Acts 20:35 — I have showed you all things, how that so laboring ye ought to support the weak, and to remember the words of the Lord Jesus, how he said, It is more blessed to give than to receive.

I’m going to talk about something Myra and I used to be really bad at. We’ve improved, although we still have a way to go! We’ve always been O.K. at giving, but not nearly so good at receiving. We were brought up, both of us, in ways that left us with a false pride about telling people about needs, asking for what we needed, and gracefully receiving.
Something, I can’t recall what, brought this to mind today and it set me thinking. My mind naturally turned to this verse.
Let me clear away a couple of things about this verse. The first is a controversy about whether Jesus ever said, “it is more blessed to give than to receive”. It’s not in any of the Gospels … Well so what? There’s plenty of stuff Jesus said and did that are not in the Gospels. Remember what John said: “And there are also many other things which Jesus did, the which, if they should be written every one, I suppose that even the world itself could not contain the books that should be written. Amen.” (John 21:25)
The other thing to clear out is the thing the verse doesn’t say! It doesn’t say that it’s not blessed to receive. It just says it’s more blessed to give. In fact it clearly implies that receiving is blessed!

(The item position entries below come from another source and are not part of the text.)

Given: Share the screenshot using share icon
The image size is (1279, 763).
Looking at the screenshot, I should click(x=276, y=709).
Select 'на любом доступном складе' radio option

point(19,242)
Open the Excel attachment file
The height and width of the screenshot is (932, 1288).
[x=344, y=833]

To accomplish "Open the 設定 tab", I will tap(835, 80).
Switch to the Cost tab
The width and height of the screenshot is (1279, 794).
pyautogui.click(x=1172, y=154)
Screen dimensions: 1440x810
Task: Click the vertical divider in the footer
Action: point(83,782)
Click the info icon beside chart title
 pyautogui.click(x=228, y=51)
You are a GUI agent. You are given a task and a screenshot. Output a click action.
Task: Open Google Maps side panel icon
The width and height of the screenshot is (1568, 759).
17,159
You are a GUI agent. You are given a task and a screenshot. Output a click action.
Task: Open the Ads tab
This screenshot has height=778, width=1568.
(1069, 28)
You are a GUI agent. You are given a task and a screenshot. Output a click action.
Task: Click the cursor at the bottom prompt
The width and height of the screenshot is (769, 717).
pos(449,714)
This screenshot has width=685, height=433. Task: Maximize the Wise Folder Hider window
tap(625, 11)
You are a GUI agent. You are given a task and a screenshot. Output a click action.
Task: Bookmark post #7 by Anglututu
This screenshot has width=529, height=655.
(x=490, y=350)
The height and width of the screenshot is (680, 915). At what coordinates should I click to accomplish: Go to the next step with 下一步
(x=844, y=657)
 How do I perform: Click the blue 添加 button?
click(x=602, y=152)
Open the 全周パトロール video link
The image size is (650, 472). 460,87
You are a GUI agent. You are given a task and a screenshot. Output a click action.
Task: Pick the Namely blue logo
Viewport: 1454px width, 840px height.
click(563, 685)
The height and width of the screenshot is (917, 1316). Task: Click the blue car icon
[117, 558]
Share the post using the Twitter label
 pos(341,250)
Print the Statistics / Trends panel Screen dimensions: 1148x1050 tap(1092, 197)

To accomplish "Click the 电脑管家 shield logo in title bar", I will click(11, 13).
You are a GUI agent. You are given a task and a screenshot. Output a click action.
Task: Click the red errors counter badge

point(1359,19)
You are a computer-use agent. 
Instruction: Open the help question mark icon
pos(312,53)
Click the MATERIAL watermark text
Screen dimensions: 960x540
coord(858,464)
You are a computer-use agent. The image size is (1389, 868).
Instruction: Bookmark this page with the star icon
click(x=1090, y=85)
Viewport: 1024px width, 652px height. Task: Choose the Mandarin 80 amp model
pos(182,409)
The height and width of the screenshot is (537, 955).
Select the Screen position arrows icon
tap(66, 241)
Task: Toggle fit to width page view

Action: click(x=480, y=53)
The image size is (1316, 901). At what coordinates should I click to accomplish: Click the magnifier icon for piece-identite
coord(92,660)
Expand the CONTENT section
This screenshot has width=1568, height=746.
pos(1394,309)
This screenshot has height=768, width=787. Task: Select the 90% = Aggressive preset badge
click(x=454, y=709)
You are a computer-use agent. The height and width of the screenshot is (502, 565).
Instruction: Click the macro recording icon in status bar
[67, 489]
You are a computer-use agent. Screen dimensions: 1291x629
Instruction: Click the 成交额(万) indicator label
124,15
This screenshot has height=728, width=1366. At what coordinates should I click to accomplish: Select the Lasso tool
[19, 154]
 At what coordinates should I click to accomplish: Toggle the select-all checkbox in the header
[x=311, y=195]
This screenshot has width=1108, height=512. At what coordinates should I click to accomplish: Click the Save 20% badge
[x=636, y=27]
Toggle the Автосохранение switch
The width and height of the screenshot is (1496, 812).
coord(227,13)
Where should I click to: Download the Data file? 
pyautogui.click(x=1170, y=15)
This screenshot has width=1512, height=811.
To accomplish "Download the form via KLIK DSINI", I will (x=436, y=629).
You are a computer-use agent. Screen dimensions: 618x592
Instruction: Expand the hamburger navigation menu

Let us start remembering the the obvious — “That the blessing of Abraham might come on the Gentiles through Jesus Christ; that we might receive the promise of the Spirit through faith.” (Galatians 3:14) — we receive salvation. I can think of no greater blessing!
There is another aspect to this. There is a sense in which refusing to receive is to deny the blessing of giving to someone else, to assume as it were a spurious position of superiority.
The heart of Christianity is a principle of self-emptying — that surrender of any superiority that Jesus Himself exemplified:
Let this mind be in you, which was also in Christ Jesus: who, being in the form of God, thought it not robbery to be equal with God: but made himself of no reputation, and took upon him the form of a servant, and was made in the likeness of men: (Philippians 2:5-7)
This principle applies to every aspect of our faith. Denominations should be willing to lay aside cherished “distinctives” to further the union of Christ’s church. Husband should defer to wife, and wife to husband … and we all should be prepared to lay aside strength, and take up weakness, and be blessed to receive what each other would give — if only we would ask.